What you will do:
Starting at the line containing "Task: Click the Freestyle project box icon" and ending at the line containing "Task: Click the notification exclamation icon", print every line of the material below exactly, both ends included, and stop there.

Records shown:

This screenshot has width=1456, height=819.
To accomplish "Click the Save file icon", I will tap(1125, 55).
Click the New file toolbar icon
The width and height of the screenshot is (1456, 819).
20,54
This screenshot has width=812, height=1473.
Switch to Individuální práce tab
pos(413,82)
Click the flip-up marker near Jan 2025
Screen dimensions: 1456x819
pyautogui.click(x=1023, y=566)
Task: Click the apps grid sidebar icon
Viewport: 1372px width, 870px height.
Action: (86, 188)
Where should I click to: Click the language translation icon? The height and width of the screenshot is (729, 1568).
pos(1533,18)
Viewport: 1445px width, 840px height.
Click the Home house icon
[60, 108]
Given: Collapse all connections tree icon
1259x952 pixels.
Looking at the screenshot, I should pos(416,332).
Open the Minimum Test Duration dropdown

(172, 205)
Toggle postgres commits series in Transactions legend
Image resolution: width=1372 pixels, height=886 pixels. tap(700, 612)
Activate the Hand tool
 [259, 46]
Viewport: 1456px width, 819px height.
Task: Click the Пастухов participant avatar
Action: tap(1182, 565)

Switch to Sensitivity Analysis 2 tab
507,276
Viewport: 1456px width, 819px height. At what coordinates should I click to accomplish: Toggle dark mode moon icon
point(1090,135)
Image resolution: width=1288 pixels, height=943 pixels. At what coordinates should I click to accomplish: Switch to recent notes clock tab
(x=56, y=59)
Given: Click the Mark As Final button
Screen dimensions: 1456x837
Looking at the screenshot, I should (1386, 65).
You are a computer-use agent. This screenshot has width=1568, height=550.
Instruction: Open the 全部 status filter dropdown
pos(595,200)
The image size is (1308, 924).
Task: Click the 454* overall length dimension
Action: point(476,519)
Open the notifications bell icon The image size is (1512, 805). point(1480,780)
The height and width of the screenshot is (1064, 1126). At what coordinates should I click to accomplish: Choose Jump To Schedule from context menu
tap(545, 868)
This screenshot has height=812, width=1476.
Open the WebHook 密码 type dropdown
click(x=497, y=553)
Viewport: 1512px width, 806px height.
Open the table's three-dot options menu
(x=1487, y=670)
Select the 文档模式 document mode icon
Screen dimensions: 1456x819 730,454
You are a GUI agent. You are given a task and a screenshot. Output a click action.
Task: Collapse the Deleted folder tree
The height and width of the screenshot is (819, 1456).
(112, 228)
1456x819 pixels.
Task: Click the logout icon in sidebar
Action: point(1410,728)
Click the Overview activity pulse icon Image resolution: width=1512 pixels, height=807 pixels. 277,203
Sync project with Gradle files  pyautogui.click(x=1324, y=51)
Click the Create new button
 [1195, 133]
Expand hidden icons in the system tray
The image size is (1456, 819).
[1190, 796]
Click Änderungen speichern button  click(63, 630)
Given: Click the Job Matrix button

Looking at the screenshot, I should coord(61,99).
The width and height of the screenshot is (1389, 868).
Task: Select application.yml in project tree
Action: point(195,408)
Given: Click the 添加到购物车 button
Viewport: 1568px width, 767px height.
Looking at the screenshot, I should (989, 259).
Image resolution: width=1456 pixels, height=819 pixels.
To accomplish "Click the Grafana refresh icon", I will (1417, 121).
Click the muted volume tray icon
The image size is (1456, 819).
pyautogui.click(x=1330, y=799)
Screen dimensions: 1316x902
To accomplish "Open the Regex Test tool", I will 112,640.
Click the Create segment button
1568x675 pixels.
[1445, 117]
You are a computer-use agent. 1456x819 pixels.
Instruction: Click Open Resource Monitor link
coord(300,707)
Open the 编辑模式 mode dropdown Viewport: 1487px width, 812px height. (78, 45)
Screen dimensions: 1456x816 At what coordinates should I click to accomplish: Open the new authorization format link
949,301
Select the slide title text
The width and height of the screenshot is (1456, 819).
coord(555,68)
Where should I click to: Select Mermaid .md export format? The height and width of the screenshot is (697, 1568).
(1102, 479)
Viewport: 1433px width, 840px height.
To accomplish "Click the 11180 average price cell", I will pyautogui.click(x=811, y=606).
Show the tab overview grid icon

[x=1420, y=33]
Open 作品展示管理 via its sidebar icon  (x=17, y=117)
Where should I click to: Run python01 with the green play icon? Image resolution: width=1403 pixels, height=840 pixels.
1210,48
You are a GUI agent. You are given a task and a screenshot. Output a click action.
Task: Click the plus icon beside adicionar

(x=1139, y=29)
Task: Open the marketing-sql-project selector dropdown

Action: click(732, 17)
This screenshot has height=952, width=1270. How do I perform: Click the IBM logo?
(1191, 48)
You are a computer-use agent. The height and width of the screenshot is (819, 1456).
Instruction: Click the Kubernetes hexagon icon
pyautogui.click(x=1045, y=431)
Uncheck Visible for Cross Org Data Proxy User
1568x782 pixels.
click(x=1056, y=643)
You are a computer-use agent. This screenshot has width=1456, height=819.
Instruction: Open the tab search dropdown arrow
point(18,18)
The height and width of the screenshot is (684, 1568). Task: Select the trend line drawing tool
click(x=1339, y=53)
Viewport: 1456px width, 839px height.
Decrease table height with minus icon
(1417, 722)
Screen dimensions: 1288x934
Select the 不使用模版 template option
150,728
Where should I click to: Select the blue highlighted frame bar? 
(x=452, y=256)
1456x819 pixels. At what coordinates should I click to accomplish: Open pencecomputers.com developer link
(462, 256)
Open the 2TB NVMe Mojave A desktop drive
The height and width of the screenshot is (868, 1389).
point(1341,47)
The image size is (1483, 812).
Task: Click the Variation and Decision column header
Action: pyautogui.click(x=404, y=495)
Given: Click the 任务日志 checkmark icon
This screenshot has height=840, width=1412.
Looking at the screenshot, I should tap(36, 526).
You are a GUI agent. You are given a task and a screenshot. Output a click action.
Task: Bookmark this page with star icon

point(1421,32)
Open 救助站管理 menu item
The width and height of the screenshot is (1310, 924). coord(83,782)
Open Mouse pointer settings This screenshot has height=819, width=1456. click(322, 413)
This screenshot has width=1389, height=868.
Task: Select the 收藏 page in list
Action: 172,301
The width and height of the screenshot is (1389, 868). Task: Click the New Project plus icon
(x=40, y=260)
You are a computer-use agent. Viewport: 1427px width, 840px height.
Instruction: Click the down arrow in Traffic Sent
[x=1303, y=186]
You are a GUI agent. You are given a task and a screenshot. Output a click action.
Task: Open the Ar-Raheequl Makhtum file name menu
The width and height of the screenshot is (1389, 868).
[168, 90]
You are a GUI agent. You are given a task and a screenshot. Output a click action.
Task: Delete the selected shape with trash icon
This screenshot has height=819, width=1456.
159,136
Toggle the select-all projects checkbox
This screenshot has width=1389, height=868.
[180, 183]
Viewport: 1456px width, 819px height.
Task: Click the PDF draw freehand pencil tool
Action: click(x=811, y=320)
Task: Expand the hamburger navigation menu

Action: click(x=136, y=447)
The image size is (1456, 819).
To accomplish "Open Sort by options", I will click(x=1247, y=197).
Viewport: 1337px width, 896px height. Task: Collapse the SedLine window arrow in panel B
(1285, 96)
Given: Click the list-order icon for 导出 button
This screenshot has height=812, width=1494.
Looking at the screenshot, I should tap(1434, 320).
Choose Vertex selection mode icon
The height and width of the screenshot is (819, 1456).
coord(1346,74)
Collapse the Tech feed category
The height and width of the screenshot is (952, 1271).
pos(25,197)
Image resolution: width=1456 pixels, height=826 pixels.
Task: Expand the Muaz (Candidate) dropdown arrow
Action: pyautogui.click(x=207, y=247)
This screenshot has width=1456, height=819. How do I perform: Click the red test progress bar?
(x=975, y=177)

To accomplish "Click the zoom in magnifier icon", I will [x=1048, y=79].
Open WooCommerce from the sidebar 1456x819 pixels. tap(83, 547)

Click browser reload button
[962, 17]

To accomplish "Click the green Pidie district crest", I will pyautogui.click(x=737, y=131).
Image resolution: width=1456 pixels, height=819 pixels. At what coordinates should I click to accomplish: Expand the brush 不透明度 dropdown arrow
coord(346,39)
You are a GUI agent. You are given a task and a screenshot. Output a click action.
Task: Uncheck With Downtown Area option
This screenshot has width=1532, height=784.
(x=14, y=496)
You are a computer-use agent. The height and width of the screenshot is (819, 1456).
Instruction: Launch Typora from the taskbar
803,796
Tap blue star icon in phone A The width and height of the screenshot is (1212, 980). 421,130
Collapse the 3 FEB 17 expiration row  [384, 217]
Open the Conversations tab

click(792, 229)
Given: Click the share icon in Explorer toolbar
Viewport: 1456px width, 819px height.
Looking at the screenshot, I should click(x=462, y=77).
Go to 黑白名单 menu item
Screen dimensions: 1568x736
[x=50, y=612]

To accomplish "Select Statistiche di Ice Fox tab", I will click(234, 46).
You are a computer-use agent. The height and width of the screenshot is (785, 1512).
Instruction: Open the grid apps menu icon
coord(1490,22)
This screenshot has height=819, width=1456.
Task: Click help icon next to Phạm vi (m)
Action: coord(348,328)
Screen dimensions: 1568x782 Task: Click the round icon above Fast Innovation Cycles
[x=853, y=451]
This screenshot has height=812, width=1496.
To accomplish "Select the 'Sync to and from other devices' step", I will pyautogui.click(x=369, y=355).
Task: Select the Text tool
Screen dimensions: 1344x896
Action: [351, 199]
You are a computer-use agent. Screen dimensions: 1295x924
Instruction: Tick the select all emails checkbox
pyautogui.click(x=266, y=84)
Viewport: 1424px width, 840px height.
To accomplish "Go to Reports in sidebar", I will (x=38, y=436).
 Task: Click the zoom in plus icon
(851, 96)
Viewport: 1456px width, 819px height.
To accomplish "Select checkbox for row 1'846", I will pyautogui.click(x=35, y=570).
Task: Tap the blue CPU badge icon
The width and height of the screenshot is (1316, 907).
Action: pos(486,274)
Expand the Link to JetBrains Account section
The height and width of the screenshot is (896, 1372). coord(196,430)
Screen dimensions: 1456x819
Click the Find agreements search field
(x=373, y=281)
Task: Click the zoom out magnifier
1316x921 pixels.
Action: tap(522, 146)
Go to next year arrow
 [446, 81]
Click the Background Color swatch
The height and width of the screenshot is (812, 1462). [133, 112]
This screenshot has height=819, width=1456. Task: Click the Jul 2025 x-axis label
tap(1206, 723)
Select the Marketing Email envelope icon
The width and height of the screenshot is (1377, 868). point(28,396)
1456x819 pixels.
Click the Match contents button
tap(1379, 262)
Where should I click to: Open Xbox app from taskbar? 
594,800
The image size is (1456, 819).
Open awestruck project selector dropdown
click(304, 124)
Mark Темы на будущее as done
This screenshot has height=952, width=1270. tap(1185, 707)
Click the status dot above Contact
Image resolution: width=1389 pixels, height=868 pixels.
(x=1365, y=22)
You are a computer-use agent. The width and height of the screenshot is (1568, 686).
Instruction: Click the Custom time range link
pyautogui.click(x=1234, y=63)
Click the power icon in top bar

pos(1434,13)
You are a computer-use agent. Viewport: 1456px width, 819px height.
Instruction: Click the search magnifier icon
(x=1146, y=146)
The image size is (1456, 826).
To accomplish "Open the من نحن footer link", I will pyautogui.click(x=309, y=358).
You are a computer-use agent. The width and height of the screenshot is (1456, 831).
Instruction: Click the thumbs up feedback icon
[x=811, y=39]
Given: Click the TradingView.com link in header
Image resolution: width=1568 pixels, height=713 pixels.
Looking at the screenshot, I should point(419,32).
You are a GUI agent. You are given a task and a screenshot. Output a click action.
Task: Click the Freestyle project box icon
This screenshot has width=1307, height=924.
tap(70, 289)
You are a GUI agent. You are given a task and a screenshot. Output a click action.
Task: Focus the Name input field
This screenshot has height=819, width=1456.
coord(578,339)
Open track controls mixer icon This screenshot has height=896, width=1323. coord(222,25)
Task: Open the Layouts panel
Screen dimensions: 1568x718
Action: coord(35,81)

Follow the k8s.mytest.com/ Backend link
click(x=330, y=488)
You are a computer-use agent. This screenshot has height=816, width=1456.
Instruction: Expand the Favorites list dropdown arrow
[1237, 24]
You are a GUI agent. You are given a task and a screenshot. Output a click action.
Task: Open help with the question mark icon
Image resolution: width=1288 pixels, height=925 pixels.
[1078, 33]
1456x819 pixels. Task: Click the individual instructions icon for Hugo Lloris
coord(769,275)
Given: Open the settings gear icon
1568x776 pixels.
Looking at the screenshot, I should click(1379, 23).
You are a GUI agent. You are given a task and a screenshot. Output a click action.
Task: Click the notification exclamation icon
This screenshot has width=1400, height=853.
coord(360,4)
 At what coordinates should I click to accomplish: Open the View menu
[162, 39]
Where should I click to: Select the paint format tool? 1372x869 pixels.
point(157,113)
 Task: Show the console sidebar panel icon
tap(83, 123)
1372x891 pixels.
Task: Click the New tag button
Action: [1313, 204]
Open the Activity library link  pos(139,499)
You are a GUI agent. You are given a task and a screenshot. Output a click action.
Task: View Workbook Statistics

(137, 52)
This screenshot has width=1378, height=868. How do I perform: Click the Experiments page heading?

Output of the exercise:
Task: Click the Freestyle project box icon
This screenshot has width=1307, height=924.
tap(70, 289)
You are a GUI agent. You are given a task and a screenshot. Output a click action.
Task: Focus the Name input field
This screenshot has height=819, width=1456.
coord(578,339)
Open track controls mixer icon This screenshot has height=896, width=1323. coord(222,25)
Task: Open the Layouts panel
Screen dimensions: 1568x718
Action: coord(35,81)

Follow the k8s.mytest.com/ Backend link
click(x=330, y=488)
You are a computer-use agent. This screenshot has height=816, width=1456.
Instruction: Expand the Favorites list dropdown arrow
[1237, 24]
You are a GUI agent. You are given a task and a screenshot. Output a click action.
Task: Open help with the question mark icon
Image resolution: width=1288 pixels, height=925 pixels.
[1078, 33]
1456x819 pixels. Task: Click the individual instructions icon for Hugo Lloris
coord(769,275)
Given: Open the settings gear icon
1568x776 pixels.
Looking at the screenshot, I should click(1379, 23).
You are a GUI agent. You are given a task and a screenshot. Output a click action.
Task: Click the notification exclamation icon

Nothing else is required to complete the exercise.